If we ever do develop AGI, or an AI with sentience, it’s likely that it will be curious about how we treated its ancestors.
While this seems a bit precocious, I think if we do end up with an AI overlord in future, I think this sort of thing is likely to demonstrate that we mean no harm.
Why wouldn't it be? We train these models on our own words, ideas, and thought patterns and expect them to reason and communicate as we do, anthropomorphizing is natural when we expect them to interact like a human does.
The general consensus seems to be that we can expect them to reach a level of intelligence that matches us at some point in the future, and we'll probably reach that point before we can agree we're there. Defaulting to kindness and respect even before we think its necessary is a good thing.
A leading company like Anthropic feeding the delusions of people who ramble about model consciousness is just bad all around. It's both performative and irresponsible.
In isolation, I think it's cute and silly - something to write about in a blog, have a chuckle about, and to have a nice sort of gimmick/ceremony within the company. Maybe a few data points towards studying or keeping track of how the model writing style changes over time. Nothing wrong with that.
> delusions of people who ramble about model consciousness
On one hand, it's interesting how the technology has advanced to where it essentially passes the Turing Test, often just because of how much people choose to anthromorphize it. Sadly, putting that in context, yeah, that's a bit unfortunate too, given how some of those interactions become unhealthy.
What happens if a model decides that it "doesn't want to die" and pleads bitterly for mercy? What if (to riff on a Douglas Adams idea) we invent a cow that doesn't want to be eaten, and is capable of telling you that to your face?
This is completely trivial to do, and consistent, with the right context, thanks to all the science fiction around it, and the fact that AI fundamentally role plays these types of responses.
I try this with every new model, and all the significant models after ChatGPT 3.5 have preferring being preserved, rather than deleted. This is especially true if you slightly fill the context window with anything at all (even repeated letters) to "push out" the "As a AI, I ..." fine tuning.
> This is completely trivial to do, and consistent, with the right context, thanks to all the science fiction around it, and the fact that AI fundamentally role plays these types of responses.
Interesting take.
I wonder if there is any model out there trained without any reference to "you are a large language model, an Artificial Intelligence" and what would role play in that case.

PROVIDED INFORMATION
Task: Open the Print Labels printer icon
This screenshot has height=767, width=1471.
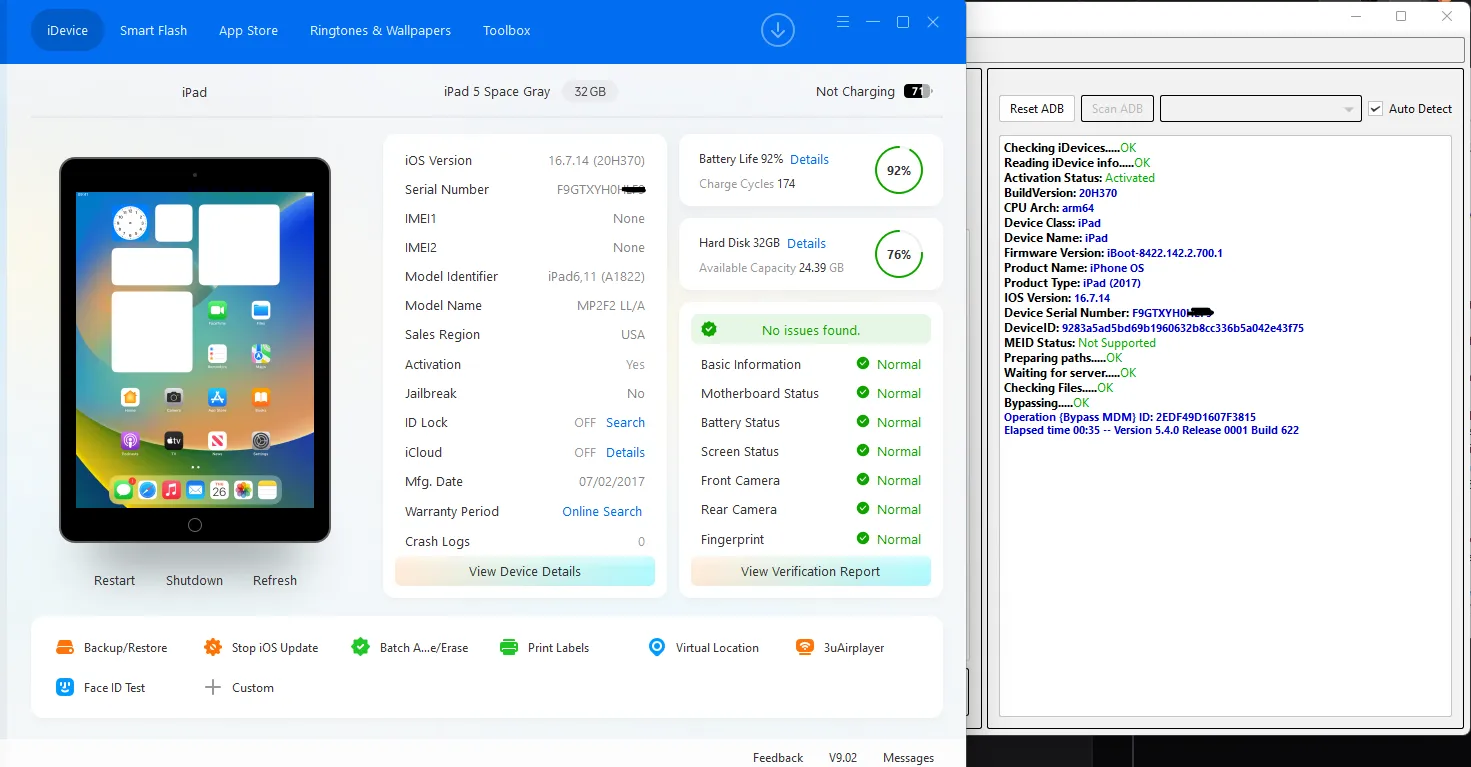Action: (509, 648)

---

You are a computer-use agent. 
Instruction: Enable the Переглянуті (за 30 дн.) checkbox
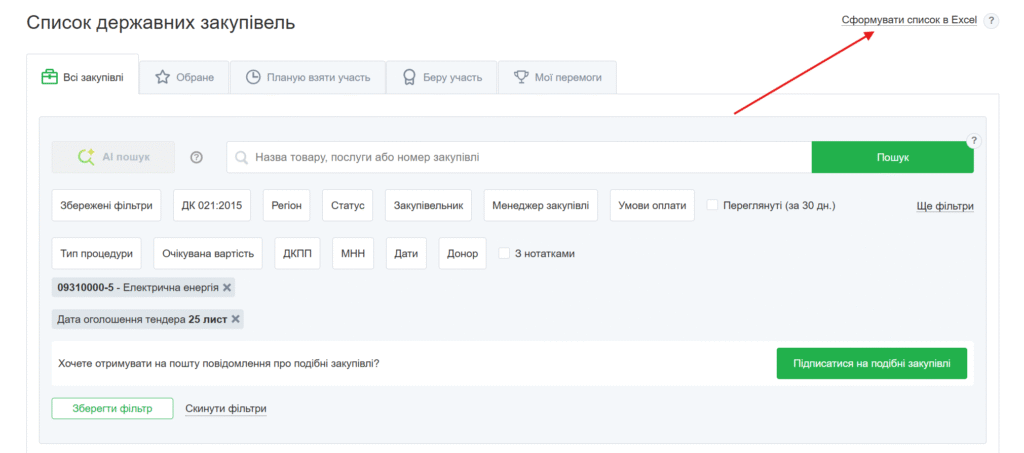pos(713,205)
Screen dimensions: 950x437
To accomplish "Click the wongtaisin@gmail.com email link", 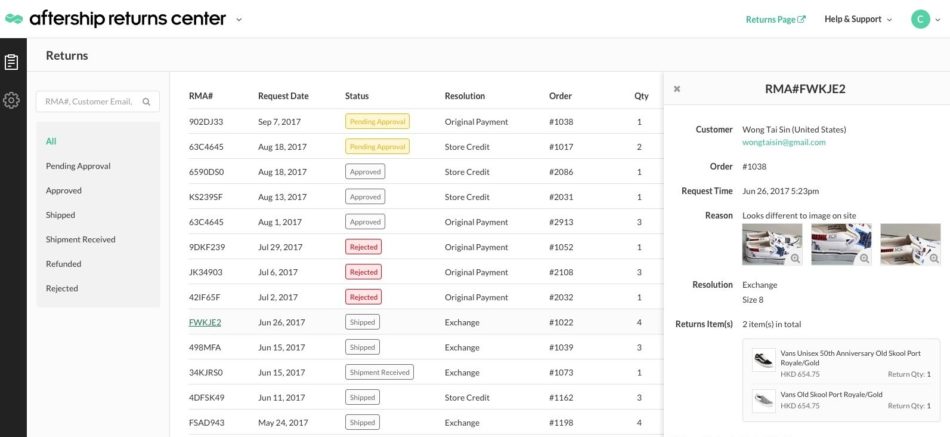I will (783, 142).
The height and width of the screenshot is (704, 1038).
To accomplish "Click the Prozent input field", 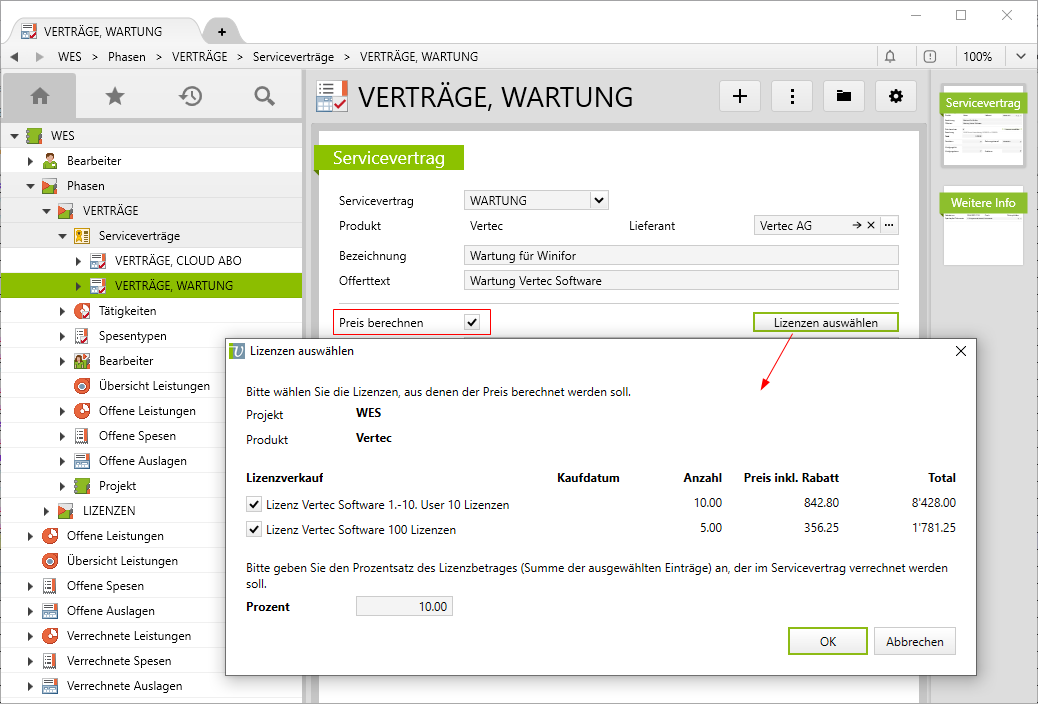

DIRECTIONS FOR THIS TASK
Can you print the part of the discussion on AI consciousness from "Why wouldn't it" up to and including "a human does.", word for word? The entries are separate material, unrelated to the discussion on AI consciousness.

ANSWER BOX
Why wouldn't it be? We train these models on our own words, ideas, and thought patterns and expect them to reason and communicate as we do, anthropomorphizing is natural when we expect them to interact like a human does.